* YOUR GOAL *
Can you render the rows from the line with "Describe the element at coordinates (211, 23)" up to and including the line with "(960, 482)." as a Markdown table with the columns No. and Line, one line per table row? Skip blank lines and leave the pictures out.

* RECORDS *
-=-=-

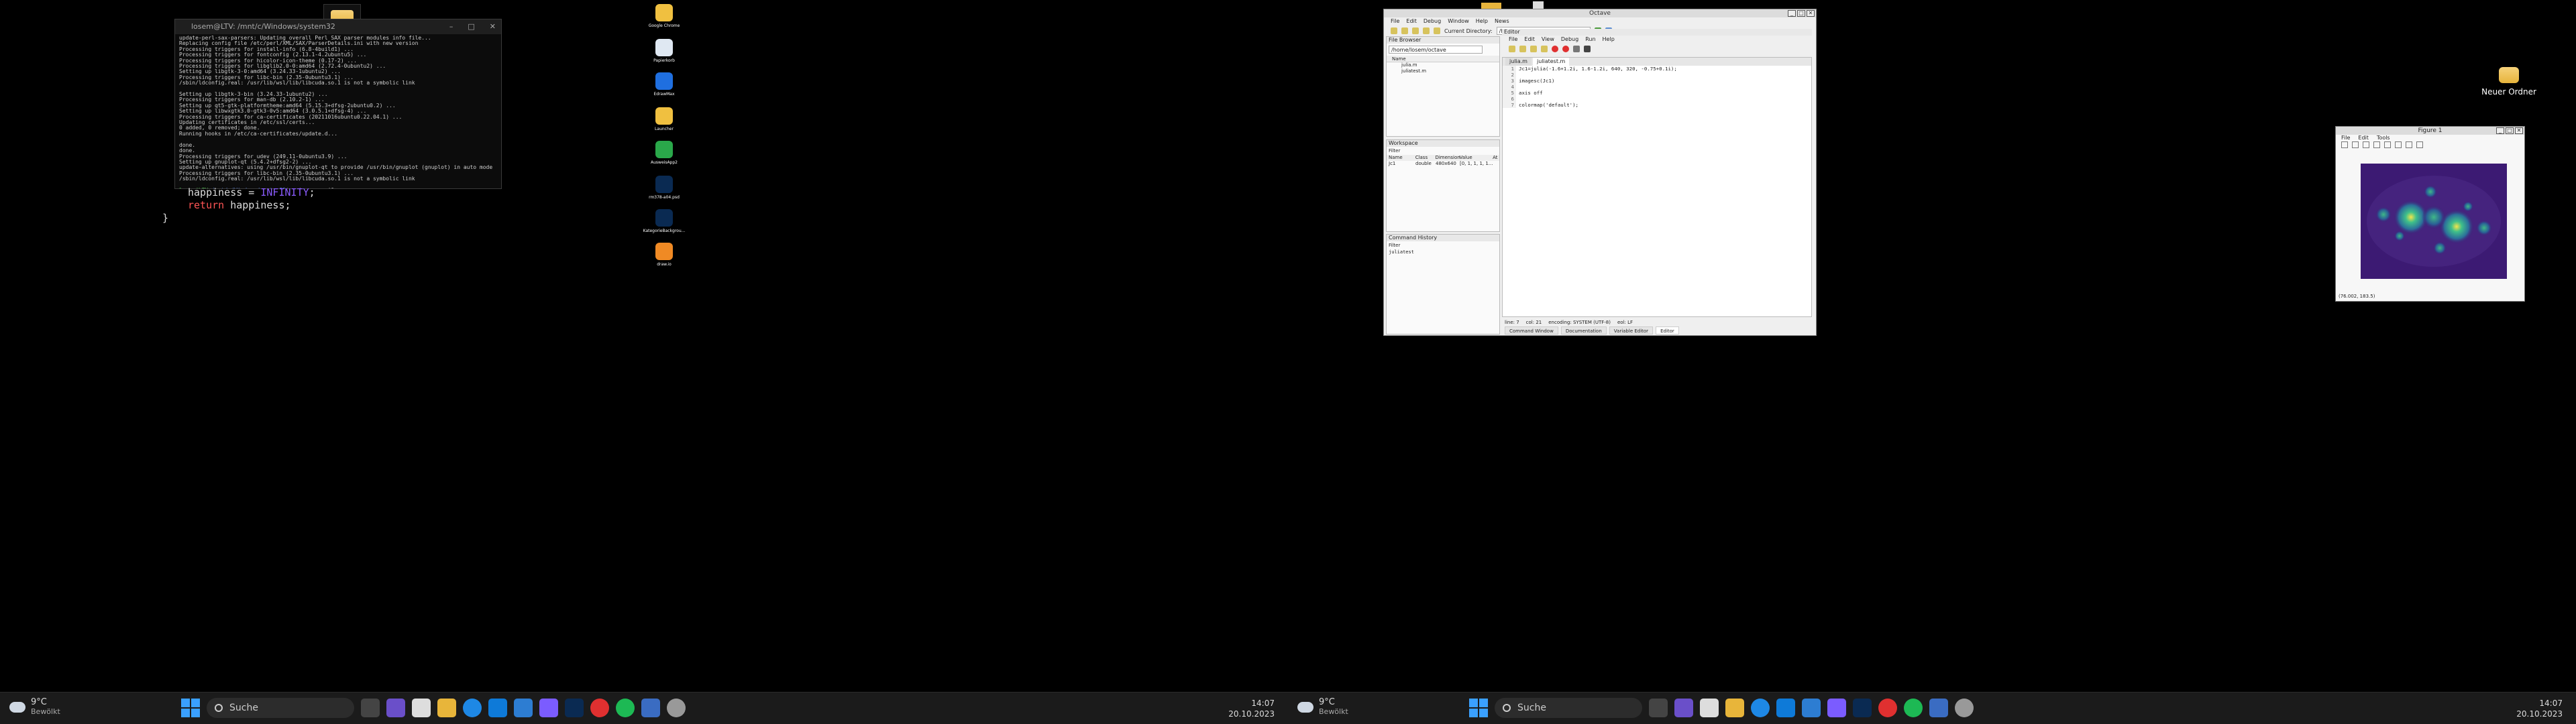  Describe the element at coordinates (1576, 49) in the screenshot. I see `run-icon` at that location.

-=-=-

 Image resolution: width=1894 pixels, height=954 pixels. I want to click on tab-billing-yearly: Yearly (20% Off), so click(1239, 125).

-=-=-

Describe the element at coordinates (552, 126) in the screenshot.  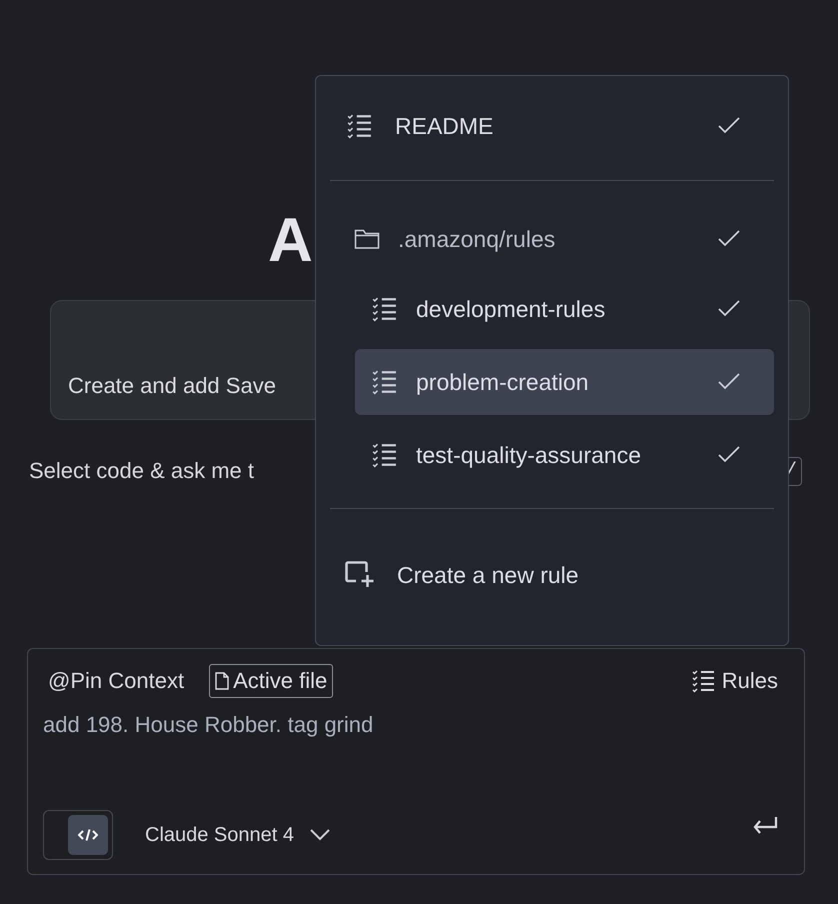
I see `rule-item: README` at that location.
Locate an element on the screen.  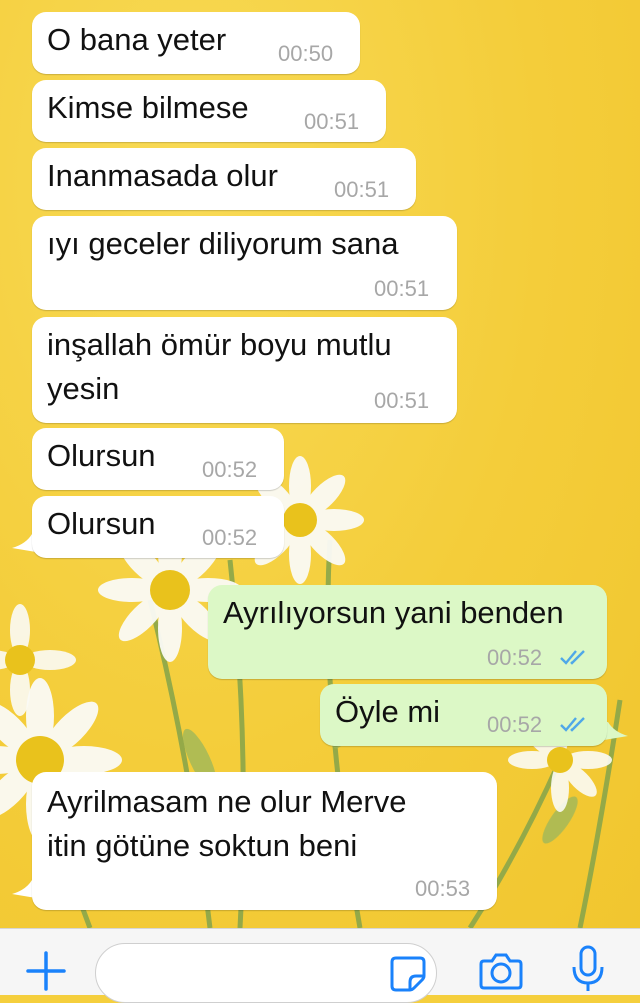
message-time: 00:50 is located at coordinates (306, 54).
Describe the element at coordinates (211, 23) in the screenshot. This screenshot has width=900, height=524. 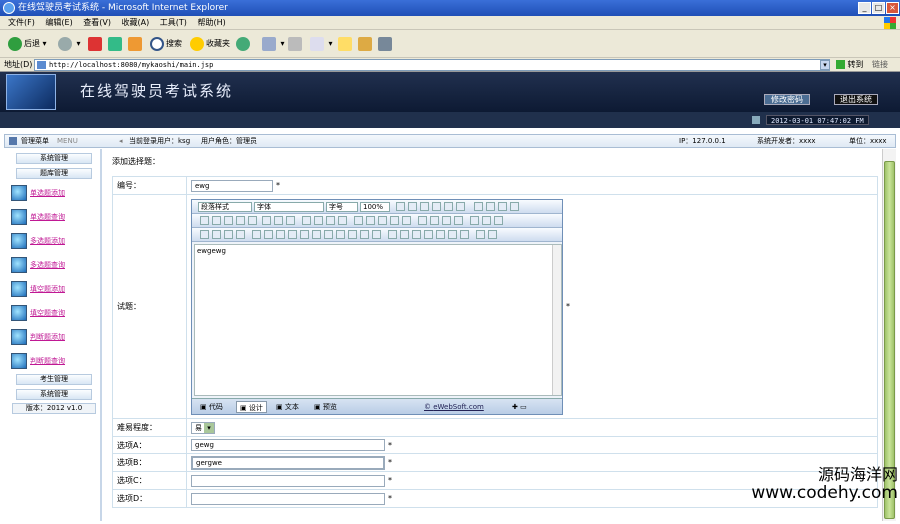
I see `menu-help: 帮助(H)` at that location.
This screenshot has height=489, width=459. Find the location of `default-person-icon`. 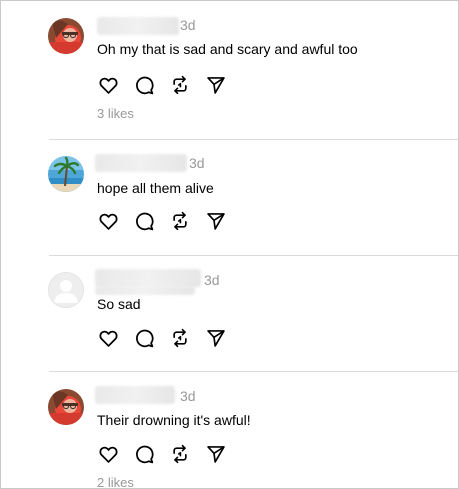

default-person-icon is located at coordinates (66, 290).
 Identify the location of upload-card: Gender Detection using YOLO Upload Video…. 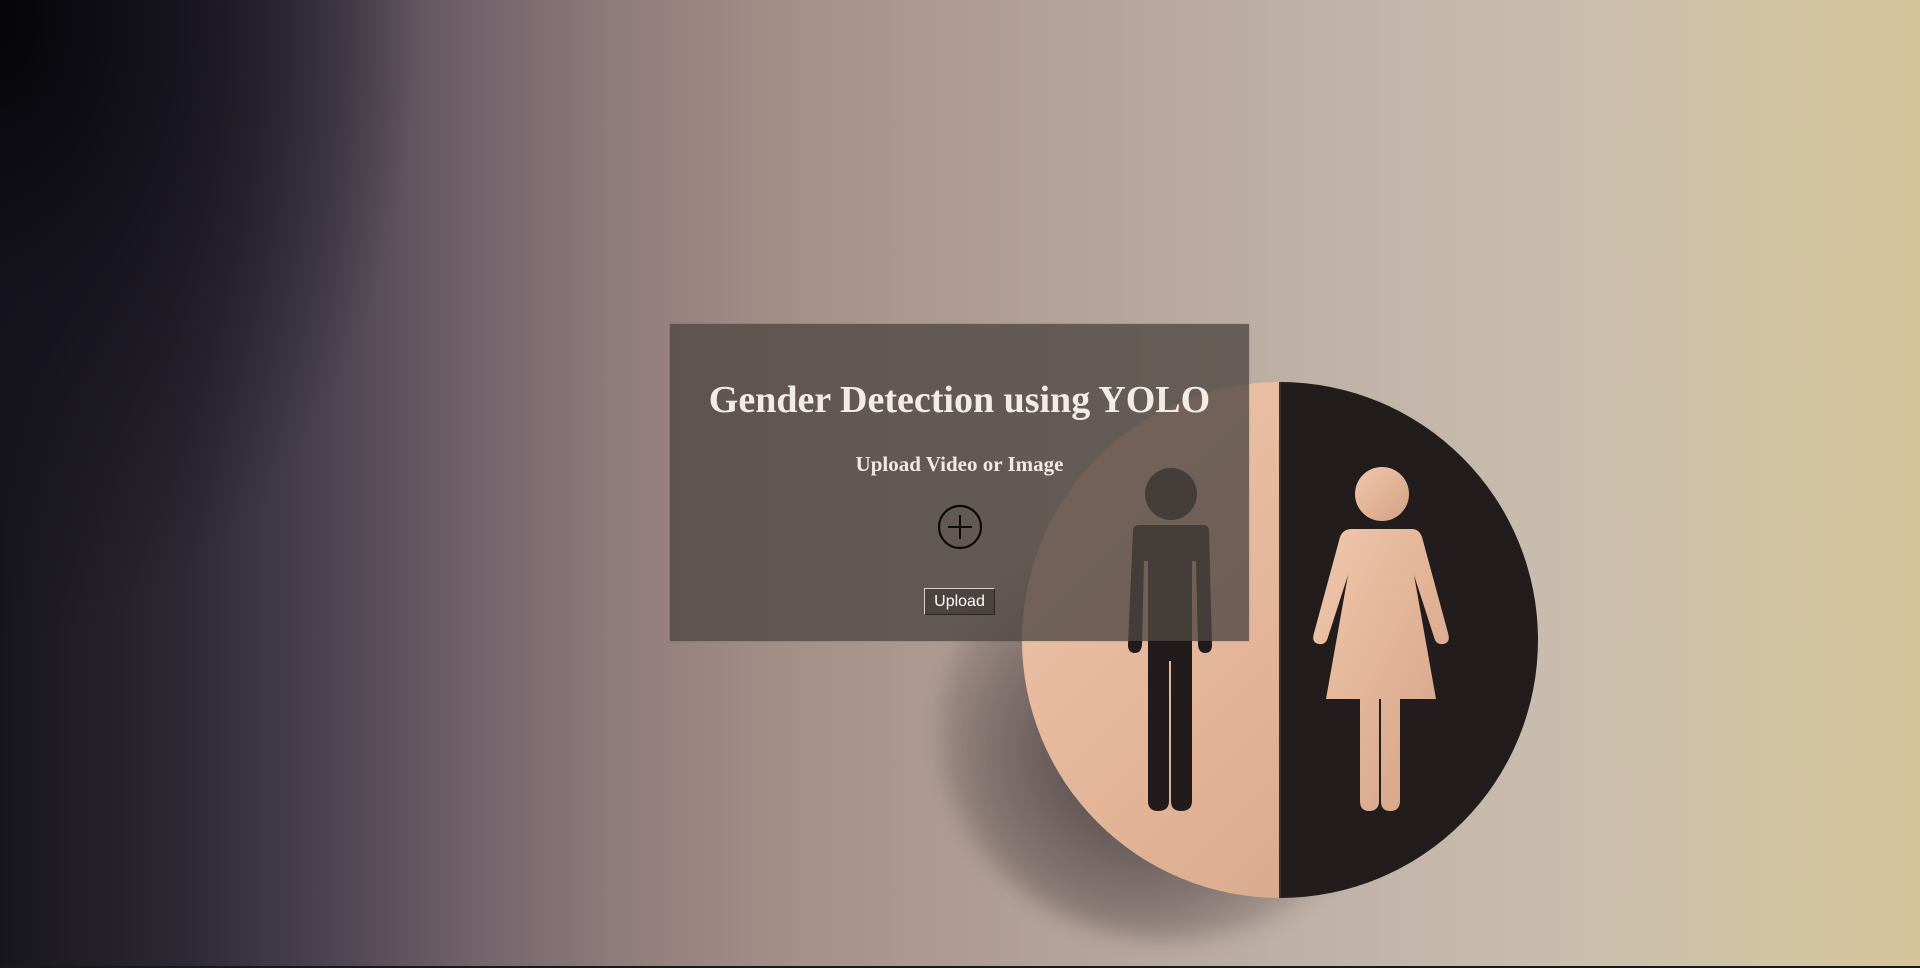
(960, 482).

-=-=-

* ANSWER BOX *
| No. | Line |
|---|---|
| 1 | Describe the element at coordinates (211, 23) in the screenshot. This screenshot has width=900, height=524.  |
| 2 | I see `menu-help: 帮助(H)` at that location. |
| 3 | This screenshot has height=489, width=459. Find the location of `default-person-icon`.  |
| 4 | default-person-icon is located at coordinates (66, 290). |
| 5 |  Identify the location of upload-card: Gender Detection using YOLO Upload Video….  |
| 6 | (960, 482). |